Don’t even get me started as to why Ken Cuccinelli’s post-politics endeavor: oyster farming is worth a story in the Washington Post, but there it is. Anyway, you’ll be happy (or unhappy, or completely uninterested) to know that Virginia’s former Attorney General and 2013 Republican nominee for Governor, Ken “the Cooch” Cuccinelli, has now “helped start an oyster farm on Tangier Island, in the middle of the Chesapeake Bay.” Astoundingly, given that Cuccinelli has been rabidly anti-environmental throughout his political career, there’s nothing environmentally bad about his new endeavor, at least according to the Post article.
For a figure who has seemed to attract controversy throughout his career in Virginia politics, Cuccinelli has found his way into an enterprise that isn’t the slightest bit controversial. Tangier’s residents look forward to new jobs, and biologists and environmental advocacy groups are unanimous in their support of oyster farming.
The oysters extract phytoplankton and organic particles from the water, reducing excess nutrients and improving water clarity. Agricultural runoff, soil erosion and over-fertilized lawns within the Chesapeake Bay watershed have all contributed to dangerously high levels of organic particles and algae blooms in the bay. Oysters help counter that. Unlike most subjects of aquaculture, oysters don’t need to be fed by humans. They get everything they need from the water.
It all sounds great, right? Except for one huge problem that Ken Cuccinelli and his ilk won’t even admit is happening: man-made climate change.
Three species in particular constitute the bulk of the Bay’s economic foundation: oysters, blue crab and striped bass. But as temperatures warm and ocean waters become chemically altered, residents of the Chesapeake region might need to reconsider what makes their region so special-and be willing to trade their crab cakes for a new food icon…
… ocean acidification will be a major threat to the Bay’s other quintessential food: oysters.
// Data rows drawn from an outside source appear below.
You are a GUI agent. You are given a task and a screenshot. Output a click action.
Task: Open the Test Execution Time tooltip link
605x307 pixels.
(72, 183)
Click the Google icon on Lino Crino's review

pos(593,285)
In the late 1800s, when the Chesapeake Bay reached peak oyster harvest, the region was generating between 14 and 20 million bushels per year. Today, due to overfishing and disease, oyster populations are a mere one percent of what they once were. If ocean waters continue to become more acidic, that one percent looks to be in danger.
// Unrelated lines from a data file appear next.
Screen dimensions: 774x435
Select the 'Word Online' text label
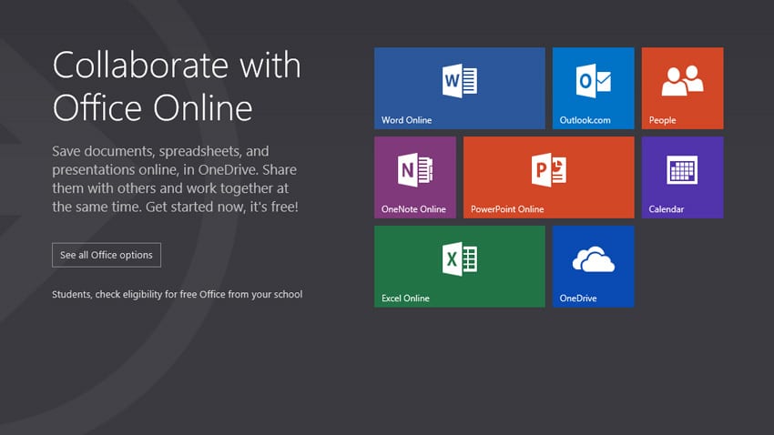click(x=406, y=120)
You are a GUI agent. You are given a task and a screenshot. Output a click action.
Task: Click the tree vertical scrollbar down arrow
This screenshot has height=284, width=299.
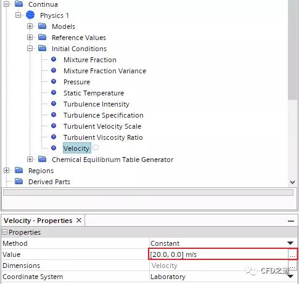coord(292,182)
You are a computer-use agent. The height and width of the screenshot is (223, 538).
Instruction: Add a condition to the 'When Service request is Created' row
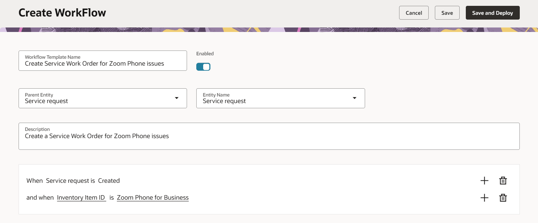point(484,180)
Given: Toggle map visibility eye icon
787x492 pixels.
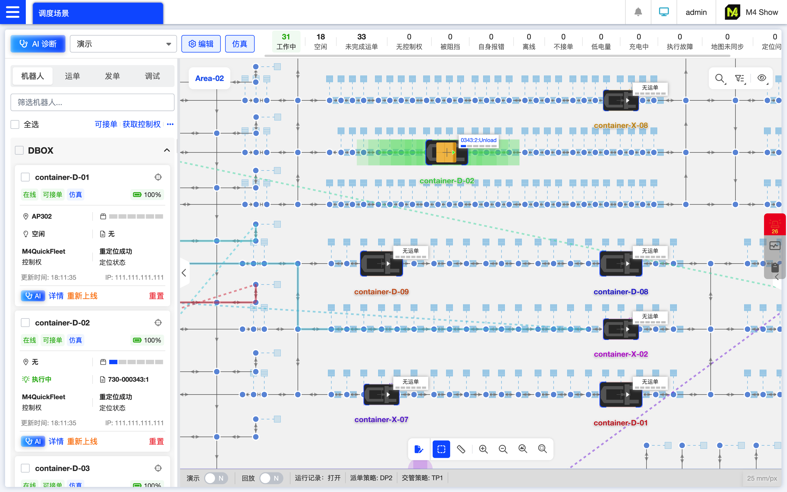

Warming temperatures might also mean a greater risk of disease for oysters. Perkinsus marinus, a protozoan parasite, has been especially virulent among Chesapeake oysters since the 1980s. The parasite enters their digestive gland tissues, and infected oysters exhibit low reproductive rates and significantly reduced growth rates. Eventually, a buildup of hundreds of thousands of parasites kills the oyster by breaking down its internal tissues and obstructing its hemolymph vessels (the oyster equivalent of blood vessels). The parasite can’t infect humans, but it can kill more than half of infected oysters. Recent years have seen an expansion of P. marinus, which can now be found north of the Chesapeake. “That’s very clearly associated with the warming temperatures there,” Boesch says.
In other words, it’s quite possible that a scientific fact which Ken Cuccinelli refuses to acknowledge, namely man-made global warming, may (ironically?) destroy his new business, oyster farming, over the next few decades. Perhaps economic self interest might finally do what reams of scientific evidence haven’t done for “the Cooch” – change his mind about what greenhouse gas emissions, largely from fossil fuel consumption, are doing to our atmosphere, oceans, and yes, the Chesapeake Bay? Personally, I’m not holding my breath that Cuckoo will get a clue, but on the other hand I never saw him becoming an oyster farmer in the first place, so ya never know?